◆ Document text ◆
Ruled Rectangles¶
New in Version 5.7.0.
Adapted from this notebook.
In past versions of AMRClaw and GeoClaw, one could specify “refinement regions” as rectangles over which a minlevel and maxlevel are specified (perhaps over some time interval), as described in refinement-regions.
Allowing only rectangles made it very easy to check each cell for inclusion in a region, but is a severe restriction – often a number of rectangles must be used to follow a complicated coastline, for example, or else many points ended up being refined that did not require it (e.g. onshore points that never get wet in a GeoClaw simulation).
We have introduced a new data structure called a “Ruled Rectangle” that is a special type of polygon for which it is also easy to check whether a given point is inside or outside, but that is much more flexible than a rectangle. It is a special case of a “ruled surface”, which is a surface in 3D that is bounded by two curves, each parameterized by \(s\) from \(s_1\) to \(s_2\), and with the surface defined as the union of all the line segments connecting one curve to the other for each value of \(s\) in \([s_1,s_2]\). A Ruled Rectangle is a special case in which each curve lies in the \(x\)-\(y\) plane and either \(s=x\) for some range of \(x\) values or \(s=y\) for some range of \(y\) values. If \(s=x\), for example, then the line segments defining the surface are intervals \(y_{\scriptstyle lower}(x) \leq y \leq y_{\scriptstyle upper}(x)\) for each \(x\) over some range \(x_1 \leq x \leq x_2\). It is easy to check if a given \((x_c,y_c)\) is in this region: it is if \(x_1 \leq x_c \leq x_2\) and in addition \(y_{\scriptstyle lower}(x_c) \leq y_c \leq y_{\scriptstyle upper}(x_c)\).
The class clawpack.amrclaw.region_tools.RuledRectangle
supports
a subset of ruled rectangles defined by a finite set of \(s\)

◆ Collected data ◆
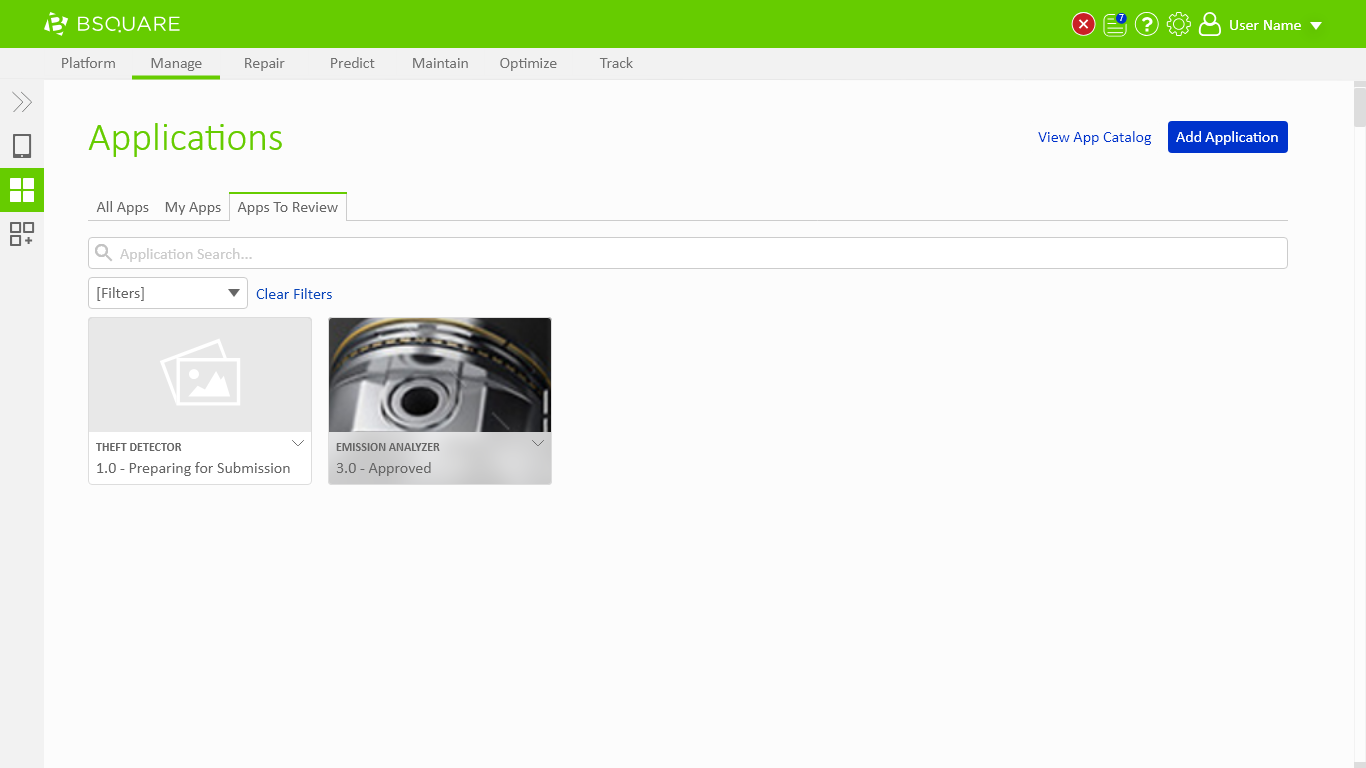Expand the Theft Detector card chevron
The width and height of the screenshot is (1366, 768).
297,443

◆ Assigned task ◆
Please list every term that the page on Ruled Rectangles places inside quotation marks. Rely only on the page about Ruled Rectangles, not the data.

◆ Exercise solution ◆
refinement regions
Ruled Rectangle
ruled surface